Concern is mounting in reform-minded factions of the party that economic modernisation and the opening up of China's economy has stopped, and in some cases gone backwards, in recent years as hardliners have taken advantage of the economic crisis to reassert the role of the state in the economy.

Last week, China's leading magazine editor and key reform advocate Hu Shuli warned at the Davos World Economic Forum conference that stalled reform was -- along with falling export demand -- one of the two main risks to China's economy.

The editorial in the Shenzhen Special Zone Daily, the mouthpiece of the party in China's fourth-largest city, coincides with the 20th anniversary of former paramount leader Deng Xiaoping's nan xia, or southern trip, which was designed to revitalise his reform drive after it stuttered in the years following the 1989 Tiananmen Square massacre.

"After 20 years of comrade Deng Xiaoping's tour to Wuhan, Shenzhen, Zhuhai and Shanghai and his influential speech in the south, market reform has entered deep water," the paper said.

"Social conflicts have entered a stage of high frequency and there are problems of economic imbalances. The fundamental way out is reform through strengthened market reforms to adjust the relationship between government, markets, society and the public."We need to promote the market economy into a more mature, better-regulated stage and thus succeed in the transition."

Factionalism in the Communist Party as well as the once-a-decade leadership change, which is scheduled to take place in October, have also contributed to reform stasis, but the paper said action was needed now.

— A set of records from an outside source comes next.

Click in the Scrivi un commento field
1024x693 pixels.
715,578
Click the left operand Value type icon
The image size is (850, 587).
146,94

"Some may say at this moment we are too busy coping with the crisis to reform. This is absolutely wrong," the paper said.
"In fact, many existing problems are a consequence of lagging reform and incomplete reform and need to be solved by reform.

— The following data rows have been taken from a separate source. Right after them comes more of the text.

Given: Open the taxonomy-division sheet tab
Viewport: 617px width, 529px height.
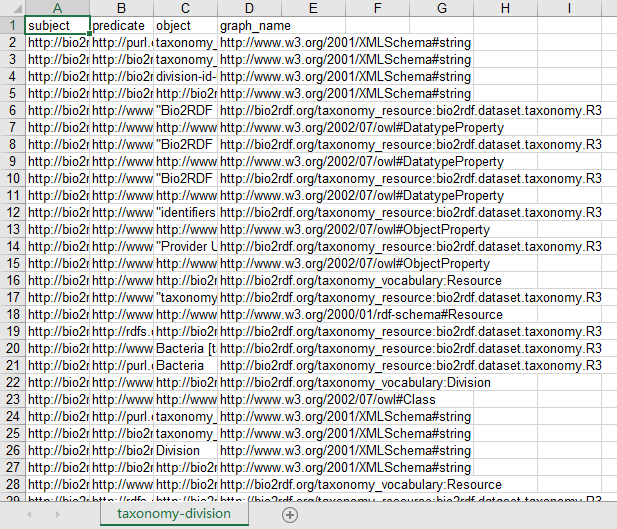Looking at the screenshot, I should coord(173,514).
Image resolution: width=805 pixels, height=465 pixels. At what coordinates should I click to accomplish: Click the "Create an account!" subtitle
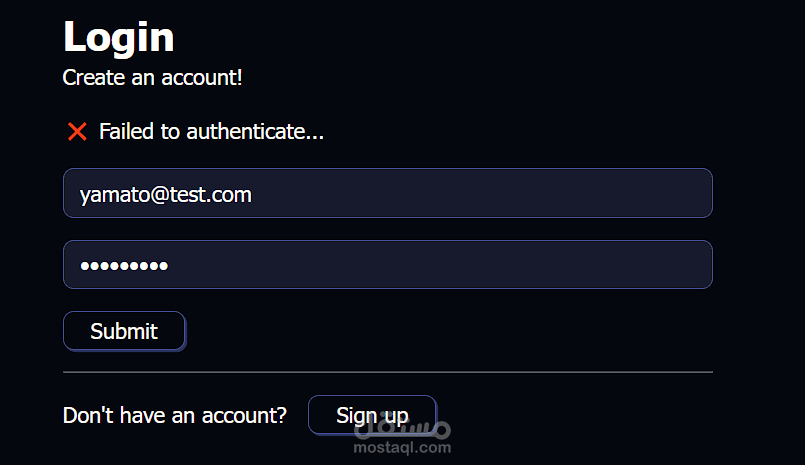152,77
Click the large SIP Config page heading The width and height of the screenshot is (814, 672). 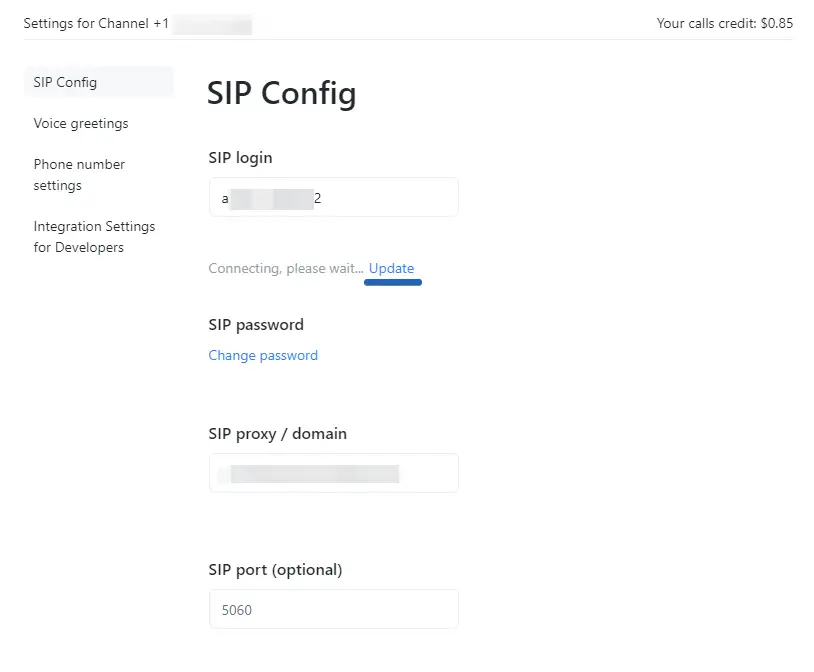pyautogui.click(x=281, y=93)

In early 1992, Deng embarked on his tour urging a continuation of the policy of "opening up and reform" he had started 15 years earlier. He commenced his trip on January 18, 1992, in Shenzhen, which has been transformed from a tiny fishing village into a city of 14 million people on the border with Hong Kong. The city sits in the province of Guangdong, which is run by Party Secretary Wang Yang, who is at the vanguard of the next generation of reformers and a strong candidate to join the nine-person Communist Party Politburo Standing Committee, which runs China.

But the anniversary has been barely celebrated by official organs in Beijing and Shanghai, and in past weeks a raft of leading reformers, such as Ms Shuli, have invoked Deng's trip and called for further reforms.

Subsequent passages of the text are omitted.